§ **ZU LESENDER TEXT**
══════
Seine Festnahme sei ein Zeichen der wachsenden Unterdrückung der politischen Opposition vor den Wahlen, sagt Oryem Nyeko von Human Rights Watch: "Wir beobachten auch Beschränkungen der Medien, zu berichten, Festnahmen von Journalisten, Kandidaten und Unterstützern." Polizeigewalt trete vor Wahlen in Uganda verstärkt auf. "Die Gesetze sind eigentlich sehr klar", sagt Nyeko. "Die Anzahl der Menschen, die tatsächlich für diese Arten von Missbrauch strafrechtlich verfolgt werden, ist aber gering."
Den Rechtsstaat stärken - eine Sache, die Wine gerne politisch voranbringen würde. "Die Menschen sind nicht frei", so sieht er die Lage in Uganda. "Als erstes möchte ich, dass die Gesetze in Uganda wieder gelten, so dass jeder in einem Land lebt, auf das er stolz sein kann." Außerdem will er die Bildung und die Gesundheitsversorgung verbessern und Jobs schaffen, erzählt er im Oktober, als das ARD-Studio Nairobi ihn erneut trifft.
Ob der Musiker tatsächlich eine Chance hat, ist schwer abzuschätzen, denn der Rückhalt für den Präsidenten ist im Land immer noch sehr hoch. Doch hat Bobi Wine jetzt schon erreicht: ein wachsendes Interesse und eine starke Politisierung von Ugandas Jugend.
══════
§ **BEREITGESTELLTES MATERIAL**
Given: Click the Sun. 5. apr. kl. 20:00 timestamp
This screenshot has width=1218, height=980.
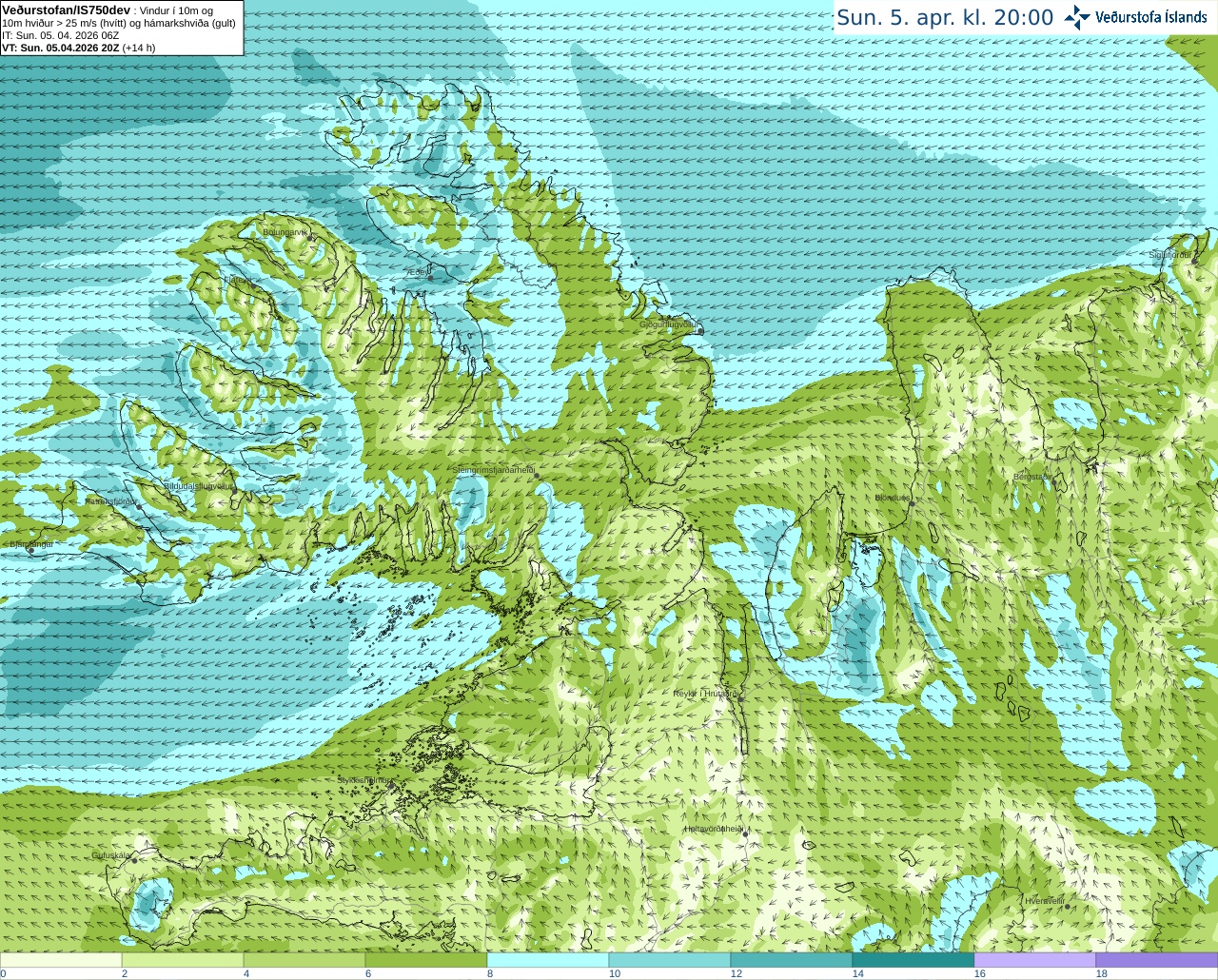Looking at the screenshot, I should [x=945, y=18].

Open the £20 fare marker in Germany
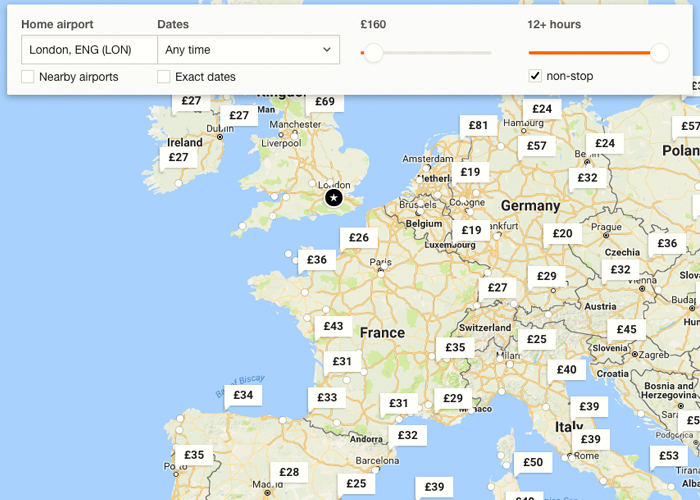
══════
§ **IHRE AUFGABE**
Entscheiden Sie für jede der folgenden Aussagen mit Ja oder Nein, ob sie dem Lesetext entspricht, und belegen Sie jede Entscheidung mit einem wörtlichen Zitat der ausschlaggebenden Textstelle. (a) Nach Nyekos Angaben werden nur wenige Menschen für solche Arten von Missbrauch strafrechtlich verfolgt. (b) Im Oktober traf das ARD-Studio Nairobi Wine zum ersten Mal. (c) Der Präsident hat im Land kaum noch Rückhalt.

§ **IHRE ANTWORT**
(a) Ja: „Die Anzahl der Menschen, die tatsächlich für diese Arten von Missbrauch strafrechtlich verfolgt werden, ist aber gering.“
(b) Nein: „als das ARD-Studio Nairobi ihn erneut trifft“
(c) Nein: „der Rückhalt für den Präsidenten ist im Land immer noch sehr hoch“